**Exercise objective**
Look through the entries below, please, and copy every line with the word "agent".

Stored items:
# # # #
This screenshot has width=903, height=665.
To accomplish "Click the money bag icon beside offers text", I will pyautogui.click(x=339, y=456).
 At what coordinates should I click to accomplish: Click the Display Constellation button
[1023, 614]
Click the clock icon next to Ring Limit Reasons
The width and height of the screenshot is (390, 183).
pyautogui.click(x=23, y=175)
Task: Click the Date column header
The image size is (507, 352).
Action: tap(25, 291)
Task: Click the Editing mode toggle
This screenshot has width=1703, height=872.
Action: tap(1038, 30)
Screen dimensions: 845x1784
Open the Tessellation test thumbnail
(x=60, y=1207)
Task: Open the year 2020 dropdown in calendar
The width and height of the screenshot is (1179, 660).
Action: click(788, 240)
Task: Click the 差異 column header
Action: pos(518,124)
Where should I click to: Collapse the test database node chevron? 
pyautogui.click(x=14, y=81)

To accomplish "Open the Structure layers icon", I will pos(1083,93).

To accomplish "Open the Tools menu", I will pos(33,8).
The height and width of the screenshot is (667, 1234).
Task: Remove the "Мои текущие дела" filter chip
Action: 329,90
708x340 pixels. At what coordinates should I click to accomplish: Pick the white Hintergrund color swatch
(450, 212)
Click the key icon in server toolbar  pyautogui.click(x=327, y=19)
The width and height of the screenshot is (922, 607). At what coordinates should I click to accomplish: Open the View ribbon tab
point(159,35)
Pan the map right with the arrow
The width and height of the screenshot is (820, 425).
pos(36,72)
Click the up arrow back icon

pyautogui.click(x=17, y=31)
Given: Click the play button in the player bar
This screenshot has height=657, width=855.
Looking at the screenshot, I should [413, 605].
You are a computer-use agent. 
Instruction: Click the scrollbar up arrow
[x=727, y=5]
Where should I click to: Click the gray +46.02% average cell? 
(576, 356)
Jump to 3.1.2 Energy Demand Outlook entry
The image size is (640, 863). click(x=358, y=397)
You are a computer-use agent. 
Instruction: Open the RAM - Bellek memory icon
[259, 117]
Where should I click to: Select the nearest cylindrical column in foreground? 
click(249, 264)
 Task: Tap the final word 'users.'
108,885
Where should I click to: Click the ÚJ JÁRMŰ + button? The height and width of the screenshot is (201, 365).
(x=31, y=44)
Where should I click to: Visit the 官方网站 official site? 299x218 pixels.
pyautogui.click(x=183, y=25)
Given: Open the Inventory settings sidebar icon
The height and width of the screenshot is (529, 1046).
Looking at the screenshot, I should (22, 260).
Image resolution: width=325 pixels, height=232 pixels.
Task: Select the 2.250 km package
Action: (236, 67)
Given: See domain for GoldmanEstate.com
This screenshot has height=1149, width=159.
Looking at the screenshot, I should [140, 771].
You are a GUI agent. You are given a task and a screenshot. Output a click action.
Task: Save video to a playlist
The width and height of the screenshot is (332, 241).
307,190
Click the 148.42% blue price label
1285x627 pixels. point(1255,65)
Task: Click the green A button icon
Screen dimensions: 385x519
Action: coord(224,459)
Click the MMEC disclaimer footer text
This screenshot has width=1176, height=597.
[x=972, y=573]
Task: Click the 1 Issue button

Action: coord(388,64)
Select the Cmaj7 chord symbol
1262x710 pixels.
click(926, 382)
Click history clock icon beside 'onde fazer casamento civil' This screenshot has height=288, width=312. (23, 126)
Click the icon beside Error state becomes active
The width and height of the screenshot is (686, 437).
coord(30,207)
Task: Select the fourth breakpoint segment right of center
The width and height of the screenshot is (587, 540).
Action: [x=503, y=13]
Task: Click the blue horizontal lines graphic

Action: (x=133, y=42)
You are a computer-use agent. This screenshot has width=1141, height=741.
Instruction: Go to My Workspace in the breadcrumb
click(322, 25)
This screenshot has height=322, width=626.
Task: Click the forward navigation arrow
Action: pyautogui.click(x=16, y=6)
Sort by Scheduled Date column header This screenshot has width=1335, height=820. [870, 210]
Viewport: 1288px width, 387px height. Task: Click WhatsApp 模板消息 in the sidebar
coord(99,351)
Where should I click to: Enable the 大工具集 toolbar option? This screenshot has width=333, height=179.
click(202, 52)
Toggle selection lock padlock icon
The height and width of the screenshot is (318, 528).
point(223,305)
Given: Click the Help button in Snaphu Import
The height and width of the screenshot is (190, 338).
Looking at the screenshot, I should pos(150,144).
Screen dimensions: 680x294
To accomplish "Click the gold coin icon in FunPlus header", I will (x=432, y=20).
# # # #
**Solution below**
You are a computer-use agent. 
You are a computer-use agent. 
You are a GUI agent. You are given a task and a screenshot. Output a click action.
You are a computer-use agent. This screenshot has width=1141, height=741.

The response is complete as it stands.